Metabolic consequences and predictability of ventricular fibrillation in hypoxia. A 31P- and 23Na-nuclear magnetic resonance study of the isolated rat heart

S Neubauer, JB Newell and JS Ingwall
NMR Laboratory for Physiological Chemistry, Department of Medicine, Brigham and Women's Hospital, Boston, MA 02115.

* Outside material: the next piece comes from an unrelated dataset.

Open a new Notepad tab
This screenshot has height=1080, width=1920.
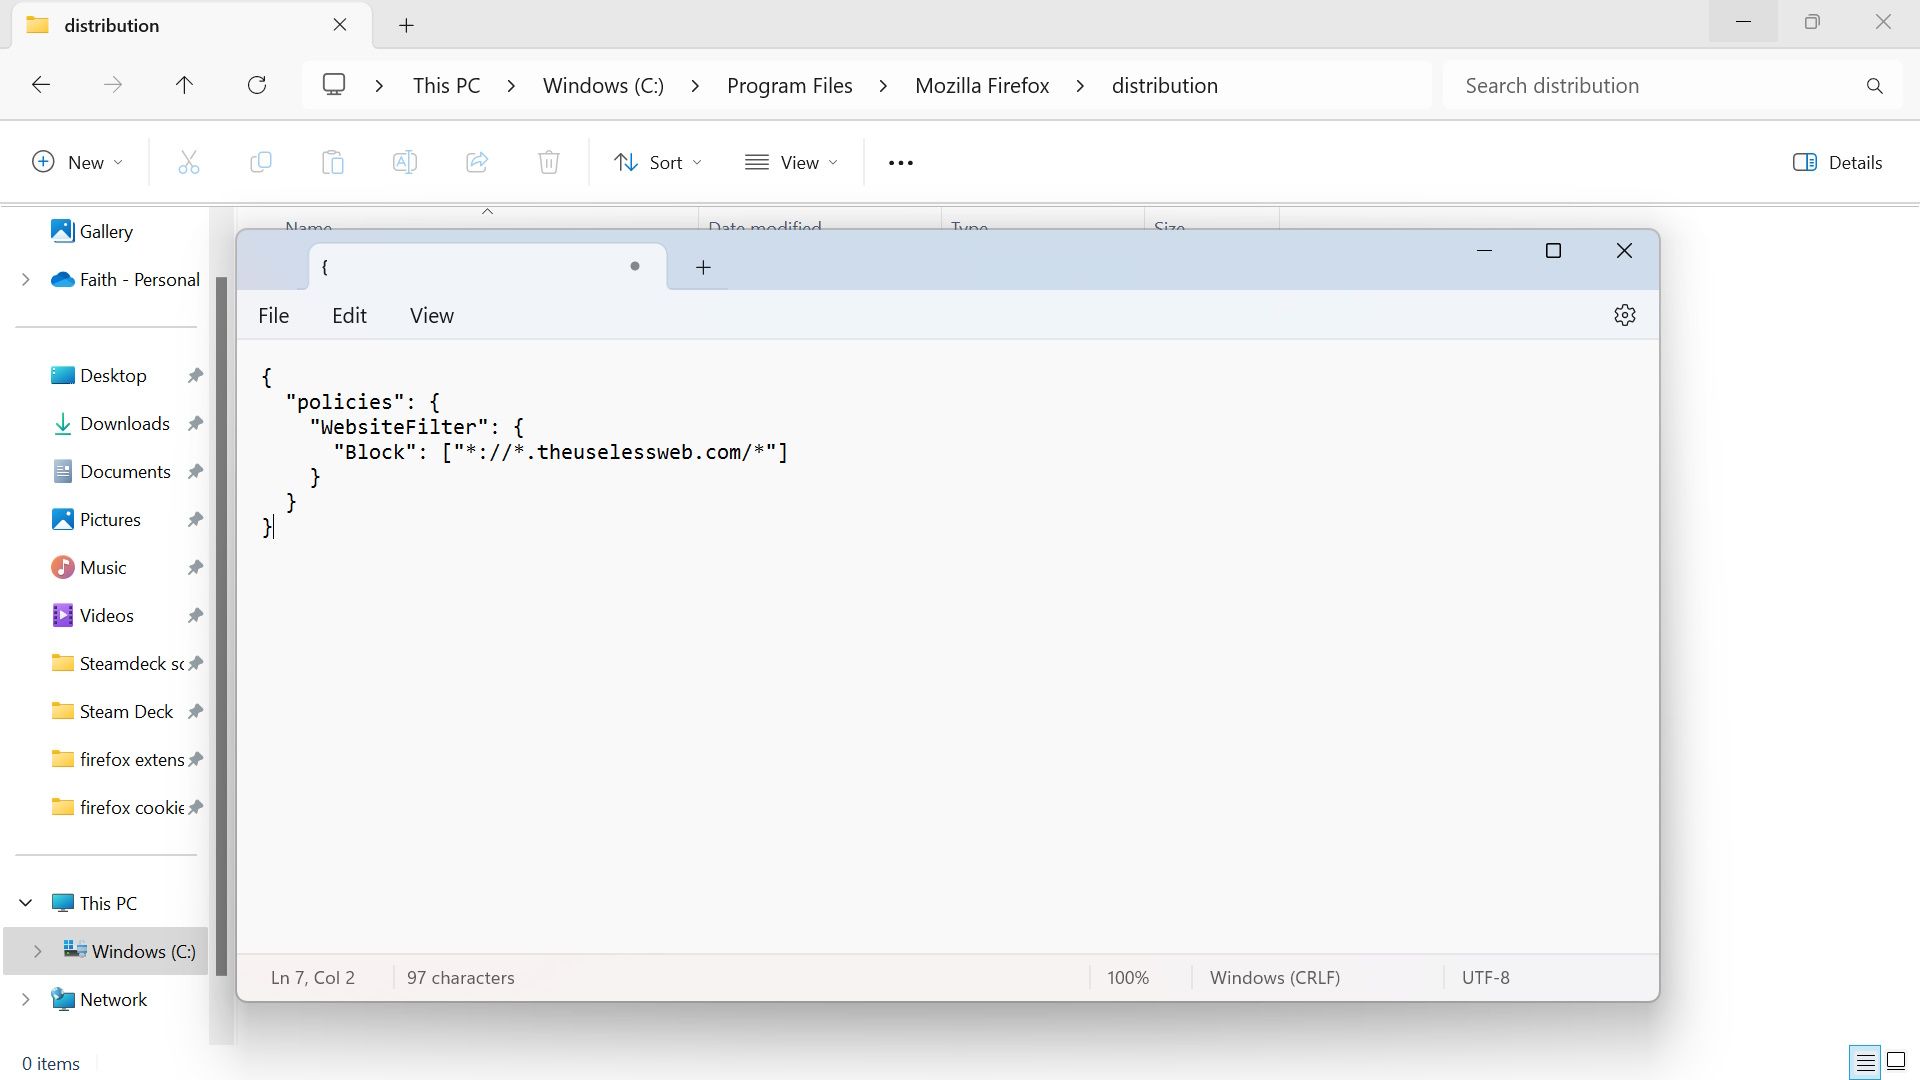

BACKGROUND. Ventricular fibrillation has deleterious metabolic and functional consequences for the heart. This study had two purposes: first, to define the effects of ventricular fibrillation during hypoxia on energy metabolism and accumulation of intracellular Na+ and, second, to test whether the occurrence of ventricular fibrillation can be predicted from functional or metabolic parameters. METHODS AND RESULTS. Isolated isovolumic rat hearts were perfused with oxygenated Krebs- Henseleit buffer at 37 degrees C. After a prehypoxic period, hearts were subjected to hypoxic perfusion (95% N2-5% CO2) for 30 minutes. High-energy phosphates and intracellular pH were determined by 31P- nuclear magnetic resonance (NMR) spectroscopy, and intracellular Na+ accumulation was followed by 23Na-NMR spectroscopy in combination with the shift reagent dysprosium triethylenetetraminehexa-acetate. Five of 10 (31P-NMR) and four of 10 (23Na-NMR) hearts developed spontaneous ventricular fibrillation at 19 +/- 2 minutes (31P-NMR) and 18 +/- 3 minutes (23Na-NMR) of hypoxia (ventricular fibrillation group), whereas other hearts (non-ventricular fibrillation group) remained beating throughout hypoxia. Cardiac function and high-energy phosphate content declined during hypoxia, and ventricular fibrillation exacerbated this decline significantly. Similarly, ventricular fibrillation exacerbated the accumulation of intracellular Na+ occurring during hypoxia. Statistical analysis showed that the event of ventricular fibrillation could be predicted from changes of end-diastolic pressure, rate- pressure product, and creatine phosphate content before ventricular fibrillation. However, the strongest predictor of ventricular fibrillation was intracellular Na+ accumulation, which occurred in ventricular fibrillation hearts throughout the hypoxic period long before ventricular fibrillation was initiated. CONCLUSIONS. Loss of systolic and diastolic functions, creatine phosphate depletion, and, in particular, intracellular Na+ accumulation may be causally related to induction of ventricular fibrillation during hypoxia, all of which are most likely linked to concomitant intracellular Ca2+ accumulation.